Video game RPGs, meanwhile, have evolved to an astonishing extent since the medium began; games like EverQuest and Neverwinter Nights make an impressive attempt at simulating the experience of being a Game Master; Planescape: Torment and Disco Elysium feature vast dialogue trees; the Elder Scrolls games depict huge worlds and ever more realistic illusions of non-player characters with their own personalities, histories, and goals.
It follows, then, that RPGs will continue to evolve in exciting and unpredictable ways – even as they continue to draw on the influence of those tabletop RPGs that originally set the pace.
“The main way RPGs will evolve,” West says, “is by being able to generate better and better content on the fly without having to be authored by designers like me. Computers will soon be able to make quest structures, give characters long term motivations and make any interlocking stories that the player can get involved in. These stories will also allow many more emergent consequences than you see now.”
“One path could be more reactive storytelling,” Chris Taylor agrees. “More depth, more options for the player, larger dialogue and story branches. Of course, that’s more content, which would require more development money. Since big-budget games have more concerns about risk, I expect most evolution will come from smaller titles. Perhaps AI research will advance to a point where we can have virtual GMs that create or modify content on the fly. I look forward to playing those in my self-driving flying car.”
Inevitably, the process of adaptation can be a painful one. The making of Shadowrun, a take on FASA’s 1989 tabletop RPG of the same name, for example, was infamously difficult. Australia’s Beam Software first began work on its adaptation for the Super Nintendo in 1989, and the team sought to retain much of the source game’s mechanical complexity. Shadowrun took a then-hefty four years to make, and was a financial disappointment when it finally emerged in 1993. The game quickly garnered a cult following, however, and has since been praised as a pioneering instance of a console RPG made with depth as well as style; indeed, it could be argued that Shadowrun was an early foray into territory later explored by the likes of an acclaimed series like Mass Effect.
VIDEO GAME TO TABLETOP?
The adaptation of tabletop RPGs to video games isn’t necessarily a one-way street. In the 2000s, Chris Avellone was designing Black Isle Studios’ sequel to Fallout 2, code-named Van Buren.
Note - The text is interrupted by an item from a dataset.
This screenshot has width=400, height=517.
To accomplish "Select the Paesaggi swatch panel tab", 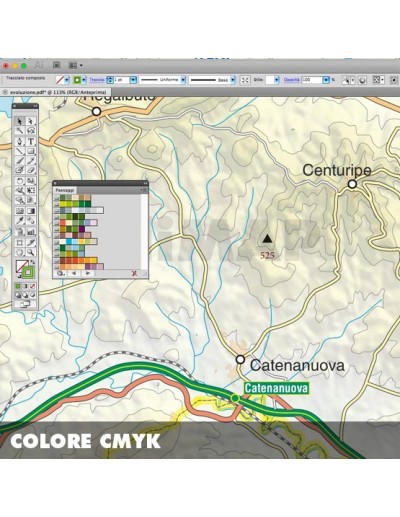I will tap(65, 190).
For the most part, Avellone was the only developer working on the project, and so he came up with a cunning way of testing its systems out by himself: “I turned Van Buren into a pen-and-paper game that I and the devs who’d eventually move onto the project could play,” Avellone explains. “They could develop characters, explore areas I’d laid out, test certain companions for the game, and see what worked and what didn’t.”
Avellone says he quickly gained useful feedback from this analogue playtesting method. And while Van Buren was later cancelled, Avellone believes it’s a great way of finding out whether a game’s systems will work for players. “I wish more titles had the chance to get such direct, immersive feedback from developers and players ‘adventuring’ through the computer game version on paper,” he says.
THE DIGITAL ADVANTAGE
Video game RPGs have one obvious advantage over their tabletop counterparts, Chris Avellone points out: you can play them on your own.
“When I was growing up, I wanted to play tabletop games, but trying to gather a group and also trying to find someone willing to put in the work to be a Game Master was difficult,” Avellone tells us. “But the first time I saw The Bard’s Tale II being played on my friend’s Commodore 64, I suddenly realised, maybe I didn’t have to wait for someone willing to take up the reins. I could play against a digital Game Master and still have an enjoyable experience.”